L’EBD intègre l’expertise clinique des cliniciens, les attentes et souhaits du patient, et bien entendu les preuves scientifiques et cliniques publiées.
Les preuves scientifiques sont quant à elles classées en fonction de leur « puissance ». Il est évident qu’un rapport de cas clinique n’a pas la même puissance scientifique qu’un essai randomisé en double aveugle multicentrique. C’est ce qui est représenté sur cette pyramide. Il existe également la classification d’Oxford qui permet de graduer la puissance d’un article.
C’est d’ailleurs cette classification qui est utilisée dans le journal club d’Endo Académie que je vous invite à rejoindre si vous vous intéressez à la littérature endodontique.
Si ces données sont intéressantes, elles ne suffisent pas pour valider à elle seul un principe thérapeutique. De la même façon que la seul expérience clinique d’une personne ne suffit pas pour considérer et valider une technique opératoire.

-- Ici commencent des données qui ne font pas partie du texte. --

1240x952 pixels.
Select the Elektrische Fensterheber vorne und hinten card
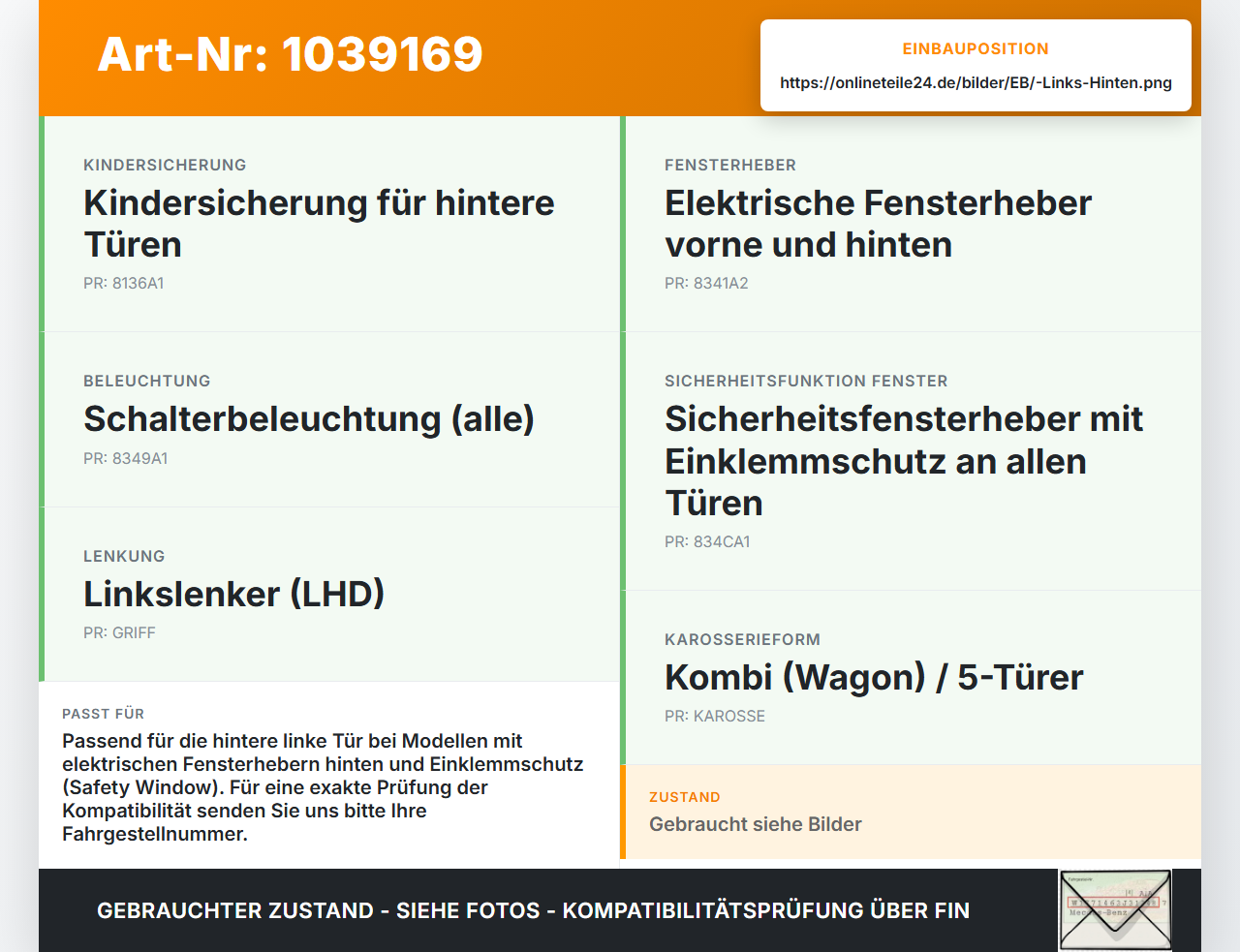tap(911, 224)
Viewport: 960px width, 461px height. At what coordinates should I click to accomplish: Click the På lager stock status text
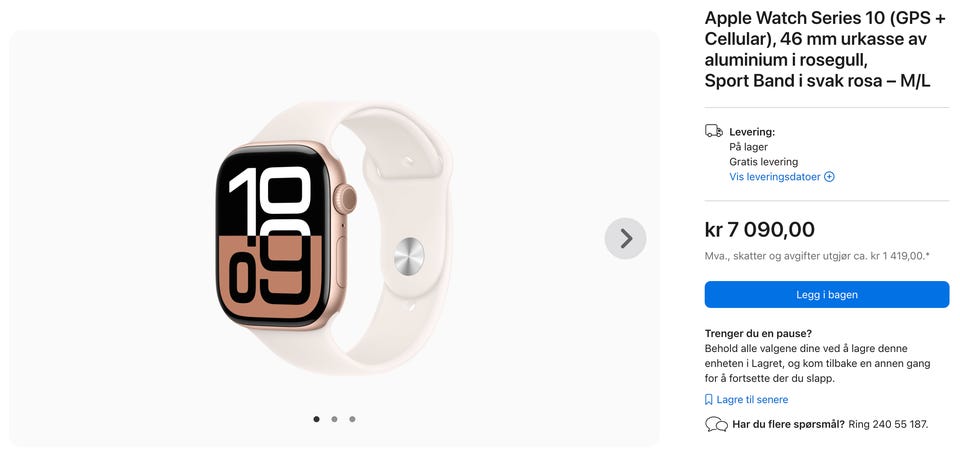748,147
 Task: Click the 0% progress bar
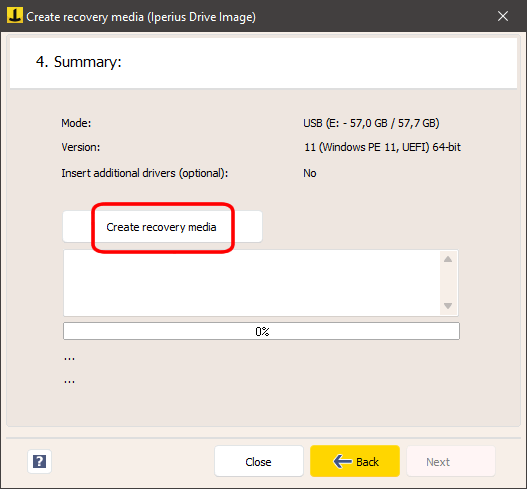click(261, 331)
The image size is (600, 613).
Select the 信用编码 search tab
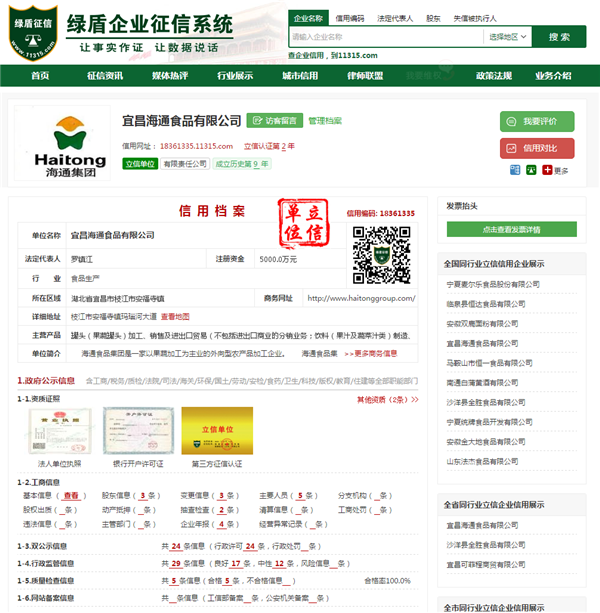349,18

Si l’on ne prend en considération que la littérature des validations par des études de forte puissance, et bien rien, en endodontie, ne peut être considérée comme Evidence Based.

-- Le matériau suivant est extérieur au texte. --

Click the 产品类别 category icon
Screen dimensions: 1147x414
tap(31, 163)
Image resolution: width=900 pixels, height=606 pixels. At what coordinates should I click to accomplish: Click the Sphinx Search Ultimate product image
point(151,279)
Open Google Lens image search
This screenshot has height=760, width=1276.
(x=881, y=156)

Par contre si l’on y ajoute l’expérience clinique des praticiens, les choses sont différentes. L’intérêt de l’hypochlorite de Sodium pour la désinfection, l’obturation tri dimensionnelle, la nécessité de préparer un canal pour le mettre en forme, etc. sont des points dorénavant validés par tous.

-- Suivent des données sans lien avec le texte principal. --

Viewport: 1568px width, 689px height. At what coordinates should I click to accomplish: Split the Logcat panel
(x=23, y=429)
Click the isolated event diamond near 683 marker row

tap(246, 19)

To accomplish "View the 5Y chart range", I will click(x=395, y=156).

Néanmoins, la concentration de la solution, la technique de compaction de la gutta percha voire même son intérêt, ou encore le choix de la conicité de mise en forme, sont autant de facteurs qui n’ont jamais été démontrés comme des éléments clefs et non discutables pour influencer le pronostic à long terme.
En fonction de notre propre formation en endodontie, nous sommes convaincus de l’intérêt de telle ou telle technique ou encore de tel ou tel instrument pour y parvenir. Les études cliniques sont « pauvres » car elles sont très difficiles à mettre en œuvre et surtout elles coûtent très cher. Et je parle en connaissance de cause.
Il y a tellement de facteurs qui peuvent influencer un pronostic et un résultat que la conception des études est extrêmement difficile à mettre en œuvre. Et je doute même qu’elle ne soit possible pour valider l’intérêt d’une lime par rapport à une autre.
Tout simplement que la littérature est importante, mais qu’elle ne suffit pas pour considérer une technique opératoire comme recevable. Parallèlement il est important également de considérer également que sa propre et seule expérience ne suffit pas pour valider quoique ce soit. Nous avons tous entendu de nos pairs le fameux « je fais ça depuis 20 ans et je n’ai jamais eu de problème ».
Ma propre expérience de 24 ans aujourd’hui pourrait donc me conforter dans mes choix au quotidien et me laisser aller à la facilité considérant que le Graal est atteint et qu’il ne me reste qu’à reproduire des gestes acquis pour les 25 ans à venir. Pourtant cette expérience, plutôt que de me tranquilliser m’oblige à me remettre en question. Car au final, en médecine, rien n’est acquis… et c’est bien heureux.